Im Original heißt der Band mit Erzählungen Days of Awe. Mit Blick auf den Inhalt der Erzählungen dürfte er besser gewählt sein als der deutsche Titel. In beiden Fällen handelt es sich um Überschriften von Erzählungen, wobei Deine Mutter war ein Fisch einen ausgesprochen surrealen Plot enthält, was auf die übrigen Geschichten weniger zutrifft. Dennoch genießt Surreales bei Homes ein literarisches Heimatrecht und ist insofern als Wegweiser auch nicht ganz verkehrt. Wahrscheinlich dürfte die Anspielung des Originaltitels auf die für das jüdische Leben bedeutsamen „Zehn Tage der Buße“ bei uns eher ins Leere gehen. Sie heißen auch „Tage der Ehrfurcht“ und geben den Gläubigen Gelegenheit, für verübtes Unrecht um Vergebung zu bitten, sich zu bessern, verbunden mit der Hoffnung, das göttliche Urteil über einen möge sich dadurch korrigieren lassen. Die Figuren, die bei Homes auftreten, haben alle mehr oder weniger Grund, bußfertig und ehrfürchtig zu sein. Doch sieht es nicht so aus, als käme für sie eine Umkehr wirklich in Frage, denn dafür brauchten sie erst einmal einen Begriff von der Idiotie ihres Alltags. Das klingt hoffnungslos. Aber brauchen Solipsisten überhaupt Hoffnung, da sie ohnehin in sich kreisen als Zentrum ihrer eigenen Welt? Verstörend wirkt, wie leicht und zugleich verbissen sie ihre Fiktionen als Realität in Szene setzen.
Bei Homes beginnen Horrorgeschichten beispielsweise so: Ein Mann und eine Frau liegen im Bett und die Frau fragt: „Du willst mir doch irgendwas nicht sagen“, worauf der Mann schweigt und sie nachhakt. „Ich bin ja nicht blöd […] Du willst, dass ich es sage.“ Ehegeschichten sind oft Anleitungen zum Psychoterror, und während sonst die Sprache dem Menschen als Mittel der Verständigung dient, ist sie in Beziehungskisten nicht selten der Antrieb, sich in immer abenteuerlichere Spiralen des Missverstehens hochzuschrauben.
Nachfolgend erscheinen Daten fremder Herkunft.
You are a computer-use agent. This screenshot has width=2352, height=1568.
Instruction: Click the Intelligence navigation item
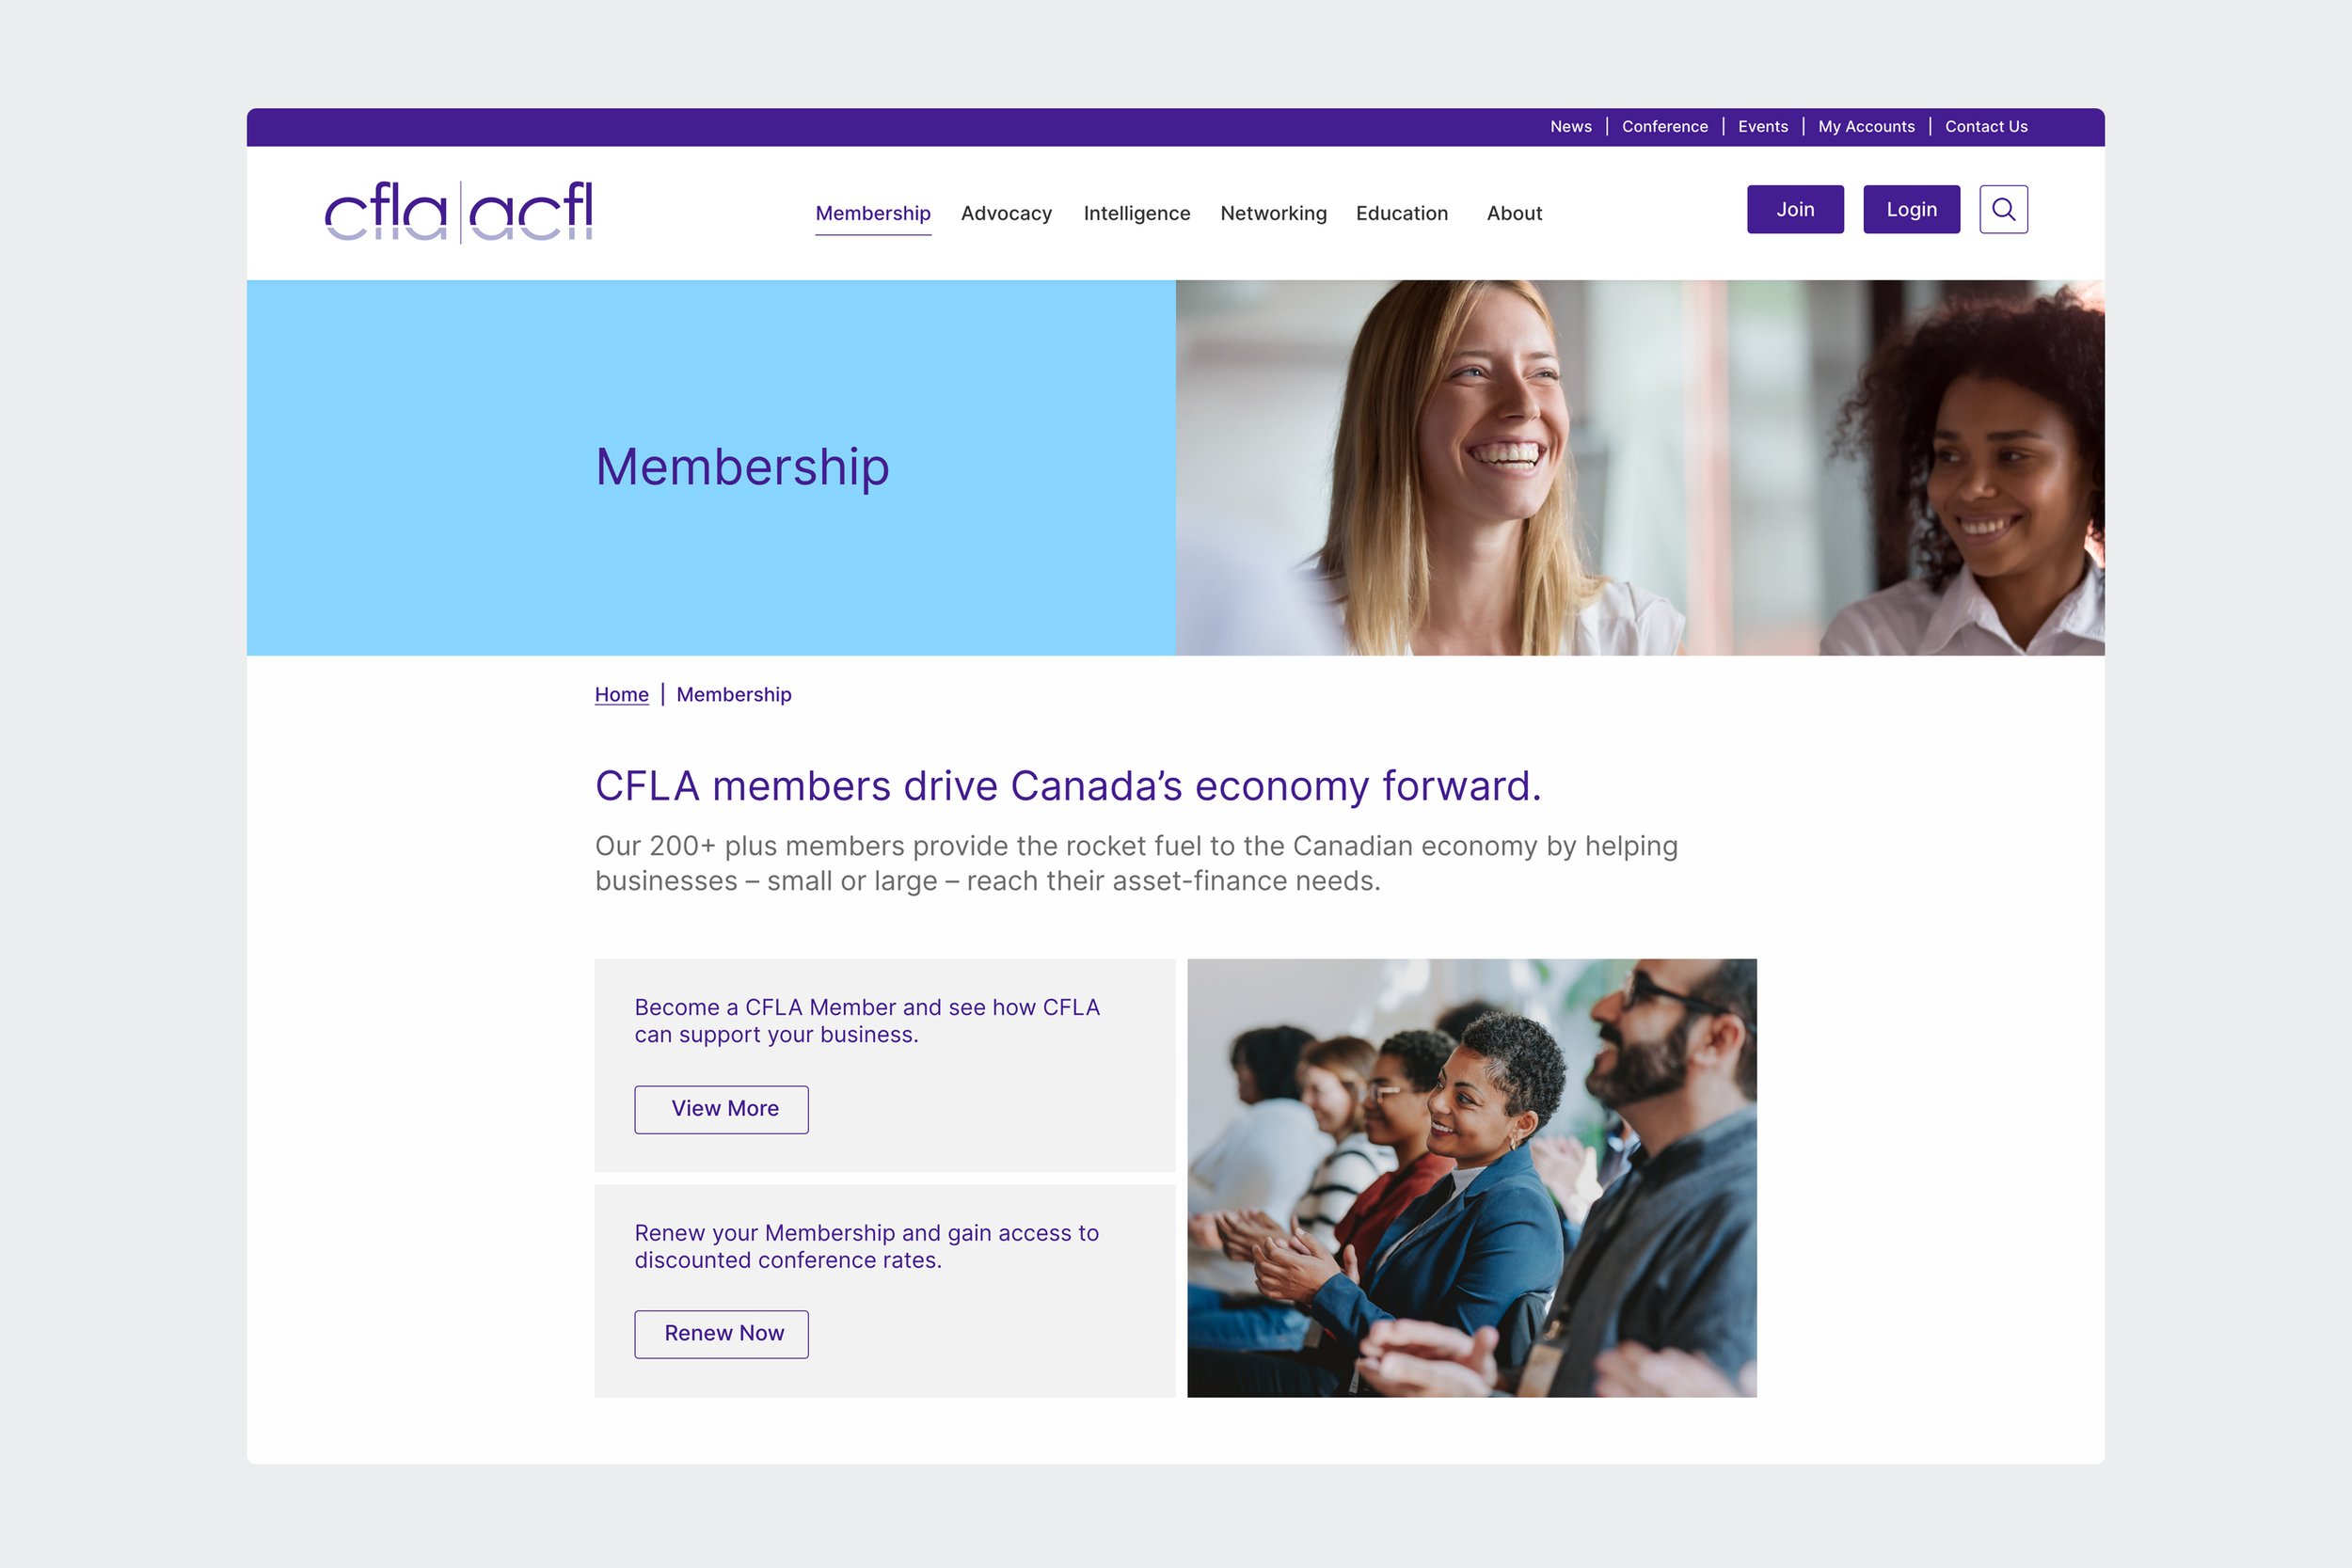tap(1134, 212)
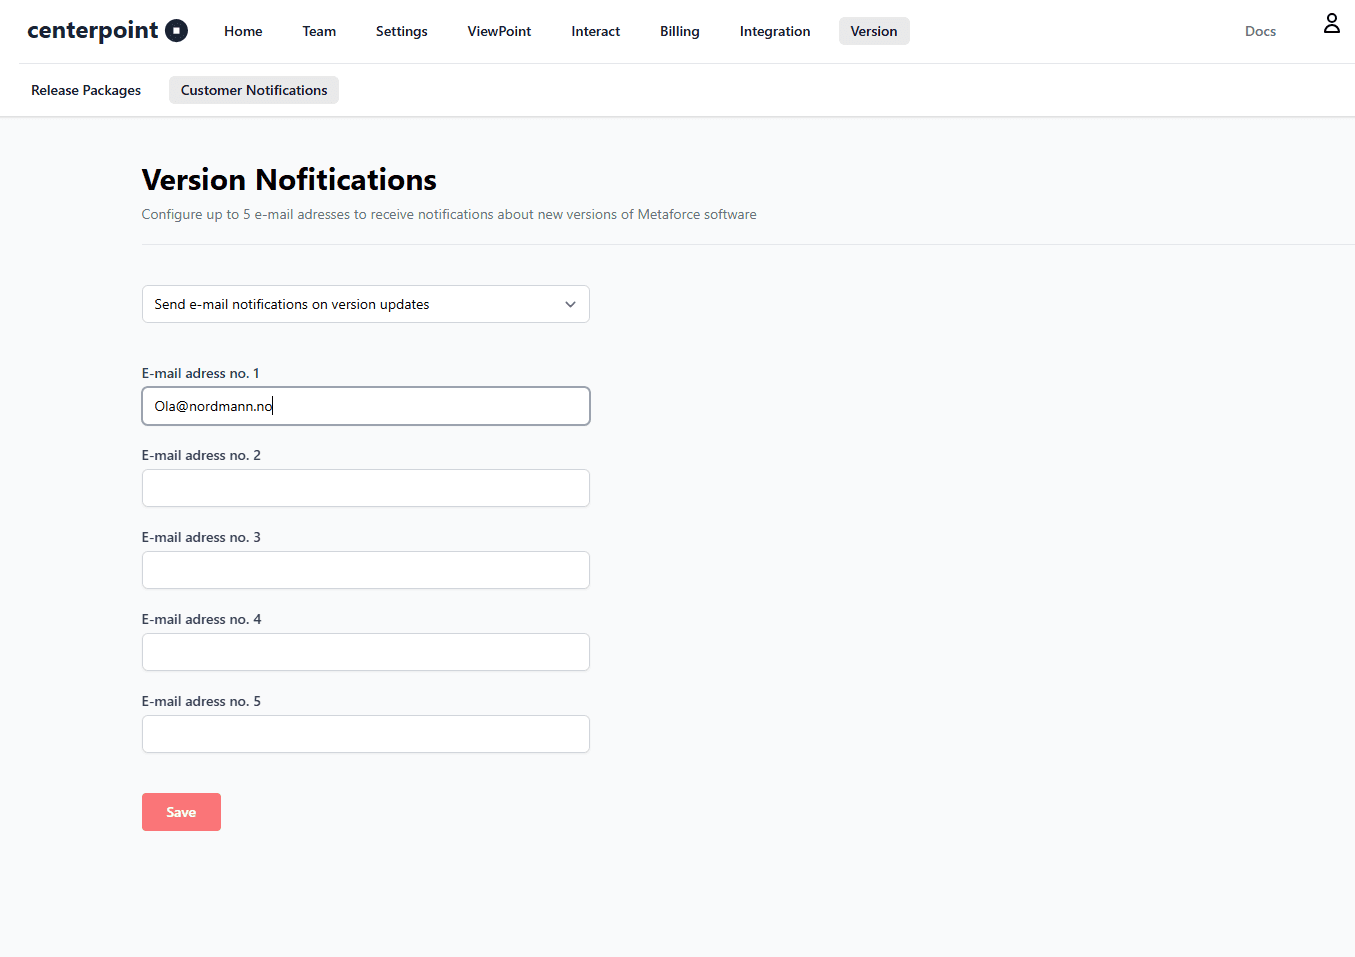Click the circle symbol next to centerpoint wordmark

pos(175,30)
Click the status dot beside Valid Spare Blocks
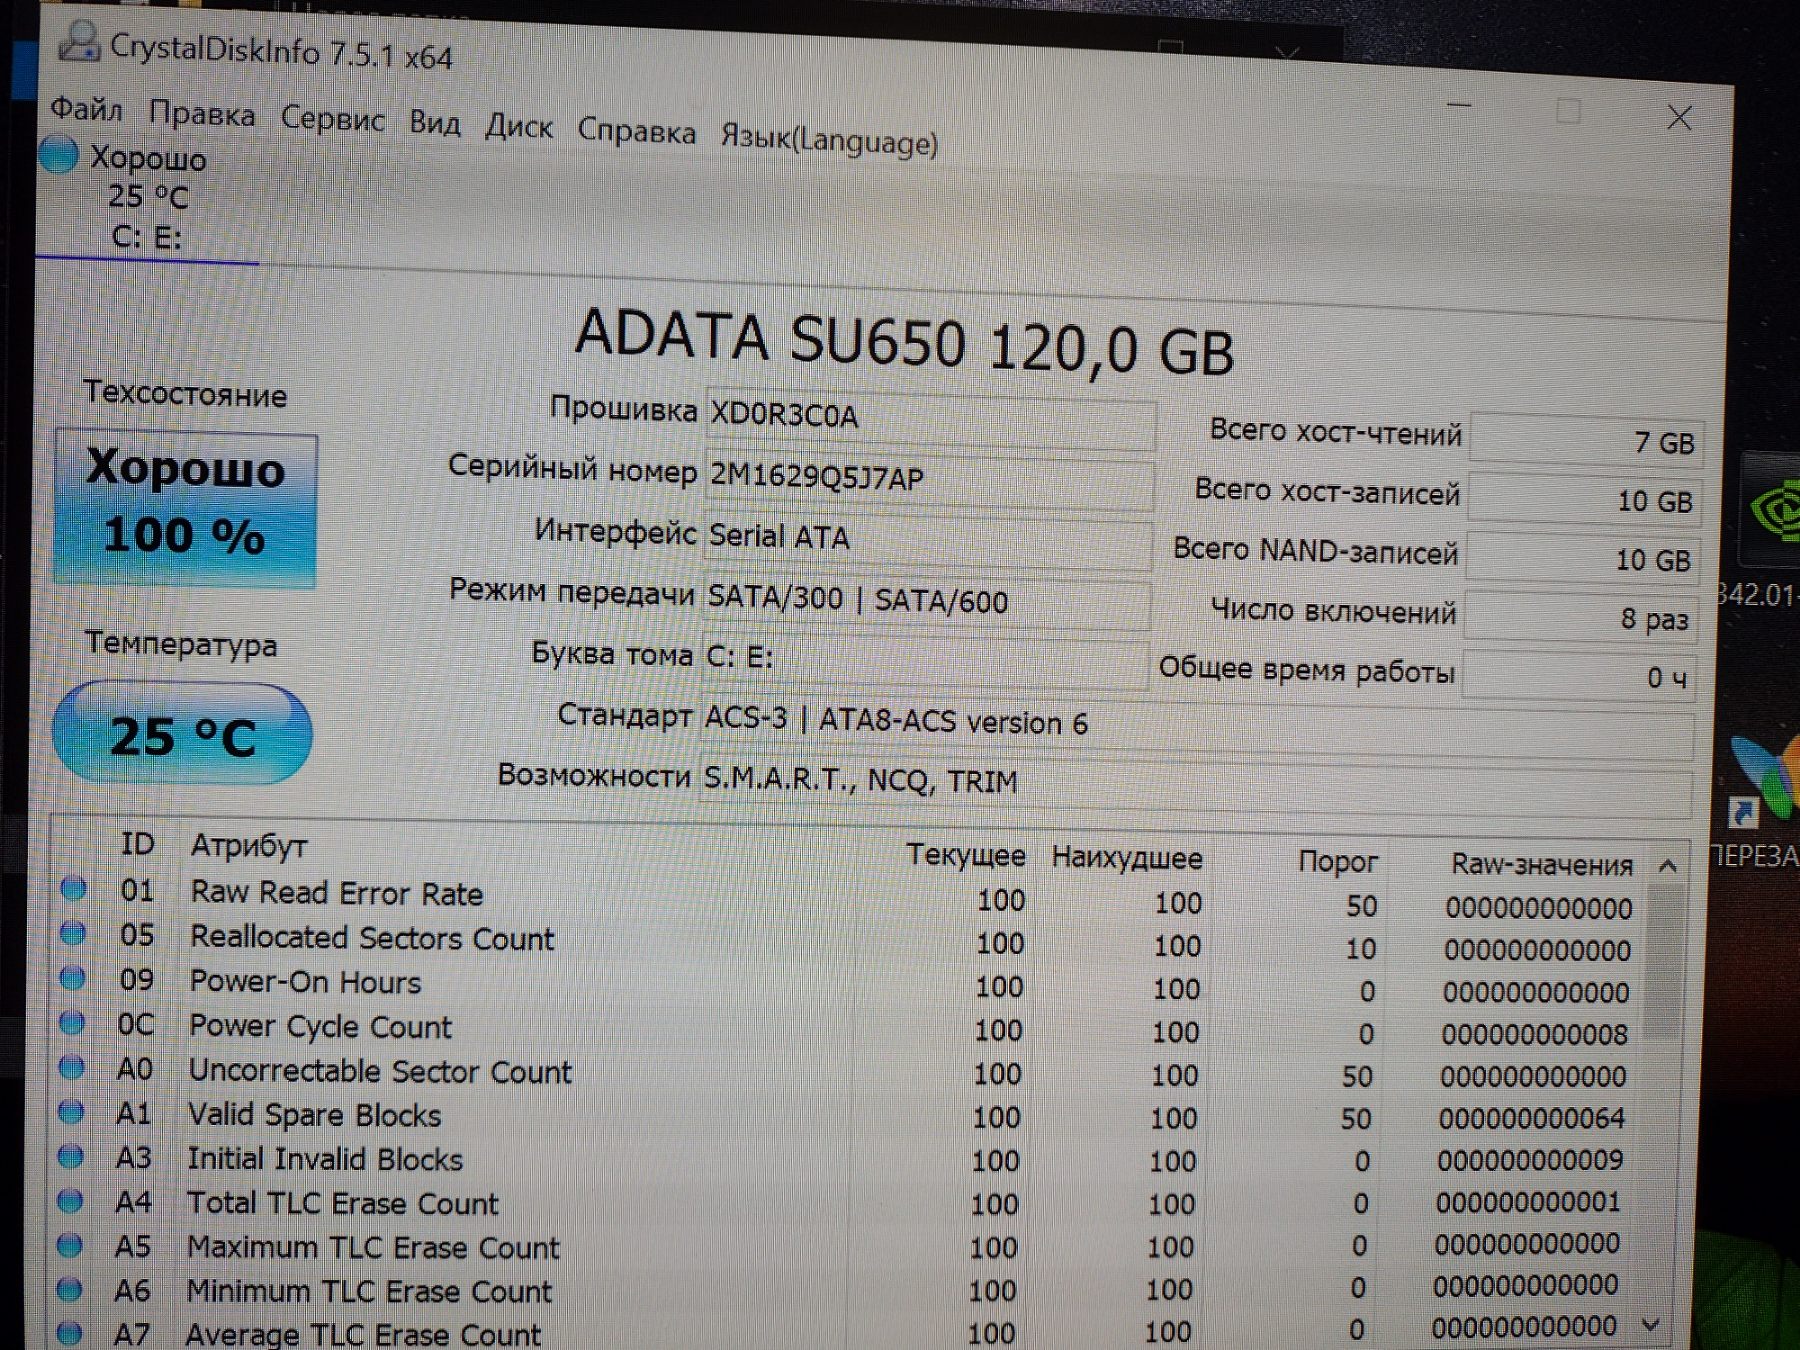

Sie ist davon überzeugt, er wolle ihr nicht sagen, dass er sie nie geliebt habe. Weil ja Männer doch nur Typen seien, „die zwar einen hoch-, aber kein Wort rauskrieg[en]“. Die Nacht vergeht, das Frühstück kommt und die Vorwürfe gehen weiter, die nächste Nacht kommt. Er, von Beruf Psychiater, antwortet auf „Du willst mich doch bloß loswerden“ lapidar „Ich versuche zu schlafen“. Sie schlägt vor, sich auf der Straße überfahren zu lassen, damit er sie loswerde. „Leb einfach“ ist seine Antwort. Sie entgegnet: „Du hast die schrecklichsten Ideen und bist so scheißoptimistisch.“ Und so geht das immer weiter, um am Ende das sinnlose Geplapper in einer hübschen Pointe verschwinden zu lassen. Klar, Ehegeschichten sind vorzugsweise Horrorgeschichten, daran hat sich seit August Strindberg nichts geändert, aber Komödien stecken ebenso in ihnen. So unerbittlich die Autorin gegenüber ihren Figuren ist, den Leser*innen gönnt sie jedenfalls das Lachen.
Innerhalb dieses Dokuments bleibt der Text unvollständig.